Ándres Duque: My Outburst with Iván

In this issue, Andrés Duque, speaks in first person, about his relationship with Iván Zulueta, and the steps taken to record his documentary IVÁN Z

My Outburst with Iván

I saw “Arrebato” (Iván Zulueta) for first time in a retrospective offered by the Cinemática of Caracas about the best of Spanish cinema; it was around 1991. As well as much other people who had previously seeing the movie, I had the feeling I had just participated in a hypnotic and bloodsucker experience. The film addressed me, or better said, it arouse some of my childhood memories with an exciting faithfulness. The pleasure of watching picture card albums and letting yourself getting lost in those sceneries, all the erotic load that Betty Boop or Peter Pan can awake, the sticky textures of some objects, the light sparkles bouncing out when the sun comes into the window, well, a world full of memories started resettling my mind to right after lead me to the outburst. From that moment, I could not take this movie out of my mind.

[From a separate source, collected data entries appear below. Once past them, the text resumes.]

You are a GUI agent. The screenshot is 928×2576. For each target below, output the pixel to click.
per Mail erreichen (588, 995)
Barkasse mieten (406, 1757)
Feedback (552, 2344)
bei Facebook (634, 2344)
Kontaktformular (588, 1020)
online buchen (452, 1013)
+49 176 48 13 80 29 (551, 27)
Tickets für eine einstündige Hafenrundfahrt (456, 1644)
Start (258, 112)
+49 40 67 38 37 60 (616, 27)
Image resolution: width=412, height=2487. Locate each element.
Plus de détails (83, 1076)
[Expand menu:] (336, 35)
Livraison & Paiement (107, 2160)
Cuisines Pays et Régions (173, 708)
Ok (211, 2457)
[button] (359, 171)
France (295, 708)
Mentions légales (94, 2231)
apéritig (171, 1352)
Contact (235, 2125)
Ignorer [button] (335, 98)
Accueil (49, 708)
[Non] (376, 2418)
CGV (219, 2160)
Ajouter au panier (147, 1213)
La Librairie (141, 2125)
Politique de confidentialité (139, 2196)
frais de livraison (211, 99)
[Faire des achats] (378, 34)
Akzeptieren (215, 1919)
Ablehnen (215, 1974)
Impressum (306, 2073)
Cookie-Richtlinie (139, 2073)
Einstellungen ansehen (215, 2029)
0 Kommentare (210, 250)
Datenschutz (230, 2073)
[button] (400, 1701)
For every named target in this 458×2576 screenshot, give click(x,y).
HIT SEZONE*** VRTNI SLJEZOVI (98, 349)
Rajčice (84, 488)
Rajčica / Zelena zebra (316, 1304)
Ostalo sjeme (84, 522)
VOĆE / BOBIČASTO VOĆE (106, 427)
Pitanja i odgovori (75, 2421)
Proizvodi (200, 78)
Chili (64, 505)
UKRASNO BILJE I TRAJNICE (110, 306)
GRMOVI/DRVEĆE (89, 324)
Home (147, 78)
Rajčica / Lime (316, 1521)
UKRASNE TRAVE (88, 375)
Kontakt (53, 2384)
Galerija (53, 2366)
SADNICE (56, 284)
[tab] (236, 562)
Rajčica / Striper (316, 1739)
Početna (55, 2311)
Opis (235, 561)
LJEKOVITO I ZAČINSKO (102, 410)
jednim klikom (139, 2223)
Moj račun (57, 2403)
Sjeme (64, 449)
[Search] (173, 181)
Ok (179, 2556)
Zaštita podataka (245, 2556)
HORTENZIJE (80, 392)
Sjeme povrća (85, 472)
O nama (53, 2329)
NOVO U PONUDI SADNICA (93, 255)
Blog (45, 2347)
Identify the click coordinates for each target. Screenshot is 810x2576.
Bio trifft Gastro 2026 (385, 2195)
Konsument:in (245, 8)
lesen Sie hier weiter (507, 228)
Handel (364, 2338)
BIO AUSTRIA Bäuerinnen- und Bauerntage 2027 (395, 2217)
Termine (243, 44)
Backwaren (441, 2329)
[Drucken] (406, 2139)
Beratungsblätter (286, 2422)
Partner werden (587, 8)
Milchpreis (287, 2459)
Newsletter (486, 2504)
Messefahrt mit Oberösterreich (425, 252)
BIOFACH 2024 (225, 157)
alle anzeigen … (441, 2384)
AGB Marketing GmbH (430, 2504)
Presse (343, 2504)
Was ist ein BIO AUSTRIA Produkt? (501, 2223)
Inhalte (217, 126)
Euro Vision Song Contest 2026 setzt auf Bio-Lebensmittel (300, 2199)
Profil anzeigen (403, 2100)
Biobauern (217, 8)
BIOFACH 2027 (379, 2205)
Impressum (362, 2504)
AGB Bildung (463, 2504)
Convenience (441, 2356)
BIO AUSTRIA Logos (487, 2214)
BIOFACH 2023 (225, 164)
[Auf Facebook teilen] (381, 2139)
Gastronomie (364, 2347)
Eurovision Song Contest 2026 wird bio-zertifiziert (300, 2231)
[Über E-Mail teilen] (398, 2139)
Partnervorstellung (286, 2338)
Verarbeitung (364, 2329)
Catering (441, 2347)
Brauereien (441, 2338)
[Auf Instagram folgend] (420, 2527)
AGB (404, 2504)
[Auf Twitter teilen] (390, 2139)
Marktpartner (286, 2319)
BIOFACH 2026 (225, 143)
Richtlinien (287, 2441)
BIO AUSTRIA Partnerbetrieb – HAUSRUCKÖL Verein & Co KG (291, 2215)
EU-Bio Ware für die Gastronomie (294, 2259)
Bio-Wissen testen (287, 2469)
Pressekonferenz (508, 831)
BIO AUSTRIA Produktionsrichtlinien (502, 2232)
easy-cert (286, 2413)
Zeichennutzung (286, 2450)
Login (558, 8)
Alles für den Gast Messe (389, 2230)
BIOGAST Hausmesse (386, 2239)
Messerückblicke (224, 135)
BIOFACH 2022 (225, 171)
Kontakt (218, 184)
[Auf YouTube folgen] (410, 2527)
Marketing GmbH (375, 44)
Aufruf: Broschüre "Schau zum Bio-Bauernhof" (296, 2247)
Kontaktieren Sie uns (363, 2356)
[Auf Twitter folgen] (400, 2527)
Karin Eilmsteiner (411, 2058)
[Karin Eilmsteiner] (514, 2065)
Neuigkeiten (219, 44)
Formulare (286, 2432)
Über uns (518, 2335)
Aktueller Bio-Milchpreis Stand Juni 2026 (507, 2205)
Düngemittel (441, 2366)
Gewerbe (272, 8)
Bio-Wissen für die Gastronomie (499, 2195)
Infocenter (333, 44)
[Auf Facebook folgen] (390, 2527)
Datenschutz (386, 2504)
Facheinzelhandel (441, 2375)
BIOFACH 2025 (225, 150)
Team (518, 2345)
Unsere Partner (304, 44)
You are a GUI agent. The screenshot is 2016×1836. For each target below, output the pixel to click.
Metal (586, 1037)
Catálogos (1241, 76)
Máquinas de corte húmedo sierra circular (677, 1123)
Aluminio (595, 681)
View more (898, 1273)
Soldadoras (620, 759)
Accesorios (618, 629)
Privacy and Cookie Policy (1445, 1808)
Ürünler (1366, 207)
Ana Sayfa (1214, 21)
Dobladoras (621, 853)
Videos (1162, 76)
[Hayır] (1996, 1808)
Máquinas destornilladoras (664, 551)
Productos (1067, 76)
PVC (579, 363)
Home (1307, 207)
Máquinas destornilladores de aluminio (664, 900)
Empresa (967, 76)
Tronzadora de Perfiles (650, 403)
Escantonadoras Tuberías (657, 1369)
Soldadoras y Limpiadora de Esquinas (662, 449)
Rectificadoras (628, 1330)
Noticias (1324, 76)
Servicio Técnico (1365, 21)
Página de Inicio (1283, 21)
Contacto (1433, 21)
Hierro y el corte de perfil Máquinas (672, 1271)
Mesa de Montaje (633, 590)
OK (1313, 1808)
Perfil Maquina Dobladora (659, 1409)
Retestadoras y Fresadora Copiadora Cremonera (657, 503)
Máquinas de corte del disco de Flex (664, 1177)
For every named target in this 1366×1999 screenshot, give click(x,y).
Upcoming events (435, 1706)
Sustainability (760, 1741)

I started looking for information about Iván in the year 2000, and I could only find anecdotes that seemed to be fiction more than reality. In any case, the myth surrounding him and his eccentric, obscure, inscrutable character attracted me to such a point that I ended finding a way to meet him through Álvaro Machimbarrena, a friend of mine that helped me contacting him and later produce the documentary “Iván Z”.

Getting to his house with the camera to develop the documentary, it was not an easy task. A year and a half had to pass until our friendship strengthened, and he would not find himself uncomfortable with my presence. I was clear that I was going to shoot everything in his house and I had prepared a large questionnaire revolving around his seclusion and his present life. I was not so much interested to go into his career as a filmmaker or into his movies, I believe they are self-explanatory. I was more interested in demystifying his secretive image by taping him in his day-to-day life.

I was surprised that Iván was always thinking about stories and that his memories had not left him aside and his intense trips throughout the cinema, but in that moment he found himself more secure drawing and staying at home; it was also his family’s home and source of all his cinema and life inspiration, that after all, represented the same thing for him.

In the top-floor apartment where he slept, it could be found his most appreciated objects, those who he liked recording with his super8 camera and that remind him to a happy childhood: picture card albums and Walt Disney figures with Blandi-blups backgrounds. Lou Reed was also there cleverly inhaling a substance that seemed to be rolling tobacco, and a weird leopardess woman sighting through a window a city that is out of her reach. But there was much more going on, a cinema ticket clerk quite bad-tempered, maybe because she just realized that her husband is a drag-queen, a drowned mermaid in a fish tank full of jellyfishes and a set of amateur films about world wide tours. The light came out of the window and became the narrative thread, it went around all the rooms and passed through a TV where, once we found ourselves with midnight creatures that moved around intensively, as trying to push the end of a programme that left us immersed in a completely darkness, the last frontier.